=== Given records ===
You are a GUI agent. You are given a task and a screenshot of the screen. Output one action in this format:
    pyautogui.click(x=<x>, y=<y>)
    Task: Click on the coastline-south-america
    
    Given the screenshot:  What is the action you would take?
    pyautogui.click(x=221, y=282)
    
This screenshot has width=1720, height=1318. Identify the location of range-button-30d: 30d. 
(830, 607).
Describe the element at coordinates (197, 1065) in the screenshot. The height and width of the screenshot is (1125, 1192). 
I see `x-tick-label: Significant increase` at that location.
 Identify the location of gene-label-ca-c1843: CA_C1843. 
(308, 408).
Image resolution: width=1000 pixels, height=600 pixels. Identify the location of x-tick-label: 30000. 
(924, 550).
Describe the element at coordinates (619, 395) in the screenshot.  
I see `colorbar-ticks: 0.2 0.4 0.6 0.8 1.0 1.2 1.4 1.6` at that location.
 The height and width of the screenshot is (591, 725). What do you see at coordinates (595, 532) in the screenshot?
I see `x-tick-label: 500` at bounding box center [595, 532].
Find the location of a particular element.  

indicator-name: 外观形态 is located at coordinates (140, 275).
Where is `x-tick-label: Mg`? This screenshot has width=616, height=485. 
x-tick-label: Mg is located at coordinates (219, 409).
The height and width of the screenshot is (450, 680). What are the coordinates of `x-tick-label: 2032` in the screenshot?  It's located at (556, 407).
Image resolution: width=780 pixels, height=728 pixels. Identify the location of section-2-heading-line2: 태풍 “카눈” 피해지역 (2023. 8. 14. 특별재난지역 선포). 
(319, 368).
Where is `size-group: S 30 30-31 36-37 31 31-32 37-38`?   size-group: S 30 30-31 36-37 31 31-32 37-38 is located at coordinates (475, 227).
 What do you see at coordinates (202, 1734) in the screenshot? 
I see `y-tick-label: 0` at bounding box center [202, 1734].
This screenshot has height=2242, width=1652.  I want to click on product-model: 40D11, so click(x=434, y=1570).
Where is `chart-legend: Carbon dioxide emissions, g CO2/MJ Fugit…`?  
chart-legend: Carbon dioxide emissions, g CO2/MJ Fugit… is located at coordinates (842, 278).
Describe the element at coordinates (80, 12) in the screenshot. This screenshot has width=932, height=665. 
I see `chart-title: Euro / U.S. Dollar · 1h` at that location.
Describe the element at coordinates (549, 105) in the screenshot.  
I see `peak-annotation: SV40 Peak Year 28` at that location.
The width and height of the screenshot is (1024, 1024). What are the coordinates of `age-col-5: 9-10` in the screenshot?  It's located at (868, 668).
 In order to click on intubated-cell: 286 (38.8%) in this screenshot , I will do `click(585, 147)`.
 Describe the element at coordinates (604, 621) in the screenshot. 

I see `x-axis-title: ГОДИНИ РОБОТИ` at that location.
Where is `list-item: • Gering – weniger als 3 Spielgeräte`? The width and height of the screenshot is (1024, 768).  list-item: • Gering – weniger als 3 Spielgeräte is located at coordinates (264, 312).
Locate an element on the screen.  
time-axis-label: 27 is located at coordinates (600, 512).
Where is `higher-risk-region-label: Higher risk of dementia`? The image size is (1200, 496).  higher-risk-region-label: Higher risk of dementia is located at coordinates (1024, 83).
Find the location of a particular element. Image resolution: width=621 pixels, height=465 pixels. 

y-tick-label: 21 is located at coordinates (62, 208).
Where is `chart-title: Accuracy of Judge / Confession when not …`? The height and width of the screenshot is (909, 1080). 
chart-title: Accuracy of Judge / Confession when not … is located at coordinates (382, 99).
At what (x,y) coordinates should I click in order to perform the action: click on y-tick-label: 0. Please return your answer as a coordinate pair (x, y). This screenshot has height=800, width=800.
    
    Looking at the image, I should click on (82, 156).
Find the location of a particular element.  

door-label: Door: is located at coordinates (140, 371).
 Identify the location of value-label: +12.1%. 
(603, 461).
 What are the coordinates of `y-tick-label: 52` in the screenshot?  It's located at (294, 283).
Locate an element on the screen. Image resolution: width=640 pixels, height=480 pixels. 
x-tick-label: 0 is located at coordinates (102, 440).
===
To do: Reproduce all of the records above word for word, keeping every line unchanged.

Your solution:
You are a GUI agent. You are given a task and a screenshot of the screen. Output one action in this format:
    pyautogui.click(x=<x>, y=<y>)
    Task: Click on the coastline-south-america
    
    Given the screenshot:  What is the action you would take?
    pyautogui.click(x=221, y=282)
    
This screenshot has width=1720, height=1318. Identify the location of range-button-30d: 30d. 
(830, 607).
Describe the element at coordinates (197, 1065) in the screenshot. The height and width of the screenshot is (1125, 1192). 
I see `x-tick-label: Significant increase` at that location.
 Identify the location of gene-label-ca-c1843: CA_C1843. 
(308, 408).
Image resolution: width=1000 pixels, height=600 pixels. Identify the location of x-tick-label: 30000. 
(924, 550).
Describe the element at coordinates (619, 395) in the screenshot.  
I see `colorbar-ticks: 0.2 0.4 0.6 0.8 1.0 1.2 1.4 1.6` at that location.
 The height and width of the screenshot is (591, 725). What do you see at coordinates (595, 532) in the screenshot?
I see `x-tick-label: 500` at bounding box center [595, 532].
Find the location of a particular element.  

indicator-name: 外观形态 is located at coordinates (140, 275).
Where is `x-tick-label: Mg`? This screenshot has width=616, height=485. 
x-tick-label: Mg is located at coordinates (219, 409).
The height and width of the screenshot is (450, 680). What are the coordinates of `x-tick-label: 2032` in the screenshot?  It's located at (556, 407).
Image resolution: width=780 pixels, height=728 pixels. Identify the location of section-2-heading-line2: 태풍 “카눈” 피해지역 (2023. 8. 14. 특별재난지역 선포). 
(319, 368).
Where is `size-group: S 30 30-31 36-37 31 31-32 37-38`?   size-group: S 30 30-31 36-37 31 31-32 37-38 is located at coordinates (475, 227).
 What do you see at coordinates (202, 1734) in the screenshot? 
I see `y-tick-label: 0` at bounding box center [202, 1734].
This screenshot has height=2242, width=1652.  I want to click on product-model: 40D11, so click(x=434, y=1570).
Where is `chart-legend: Carbon dioxide emissions, g CO2/MJ Fugit…`?  
chart-legend: Carbon dioxide emissions, g CO2/MJ Fugit… is located at coordinates (842, 278).
Describe the element at coordinates (80, 12) in the screenshot. This screenshot has width=932, height=665. 
I see `chart-title: Euro / U.S. Dollar · 1h` at that location.
Describe the element at coordinates (549, 105) in the screenshot.  
I see `peak-annotation: SV40 Peak Year 28` at that location.
The width and height of the screenshot is (1024, 1024). What are the coordinates of `age-col-5: 9-10` in the screenshot?  It's located at (868, 668).
 In order to click on intubated-cell: 286 (38.8%) in this screenshot , I will do `click(585, 147)`.
 Describe the element at coordinates (604, 621) in the screenshot. 

I see `x-axis-title: ГОДИНИ РОБОТИ` at that location.
Where is `list-item: • Gering – weniger als 3 Spielgeräte`? The width and height of the screenshot is (1024, 768).  list-item: • Gering – weniger als 3 Spielgeräte is located at coordinates (264, 312).
Locate an element on the screen.  
time-axis-label: 27 is located at coordinates (600, 512).
Where is `higher-risk-region-label: Higher risk of dementia`? The image size is (1200, 496).  higher-risk-region-label: Higher risk of dementia is located at coordinates (1024, 83).
Find the location of a particular element. Image resolution: width=621 pixels, height=465 pixels. 

y-tick-label: 21 is located at coordinates (62, 208).
Where is `chart-title: Accuracy of Judge / Confession when not …`? The height and width of the screenshot is (909, 1080). 
chart-title: Accuracy of Judge / Confession when not … is located at coordinates (382, 99).
At what (x,y) coordinates should I click in order to perform the action: click on y-tick-label: 0. Please return your answer as a coordinate pair (x, y). This screenshot has height=800, width=800.
    
    Looking at the image, I should click on (82, 156).
Find the location of a particular element.  

door-label: Door: is located at coordinates (140, 371).
 Identify the location of value-label: +12.1%. 
(603, 461).
 What are the coordinates of `y-tick-label: 52` in the screenshot?  It's located at (294, 283).
Locate an element on the screen. Image resolution: width=640 pixels, height=480 pixels. 
x-tick-label: 0 is located at coordinates (102, 440).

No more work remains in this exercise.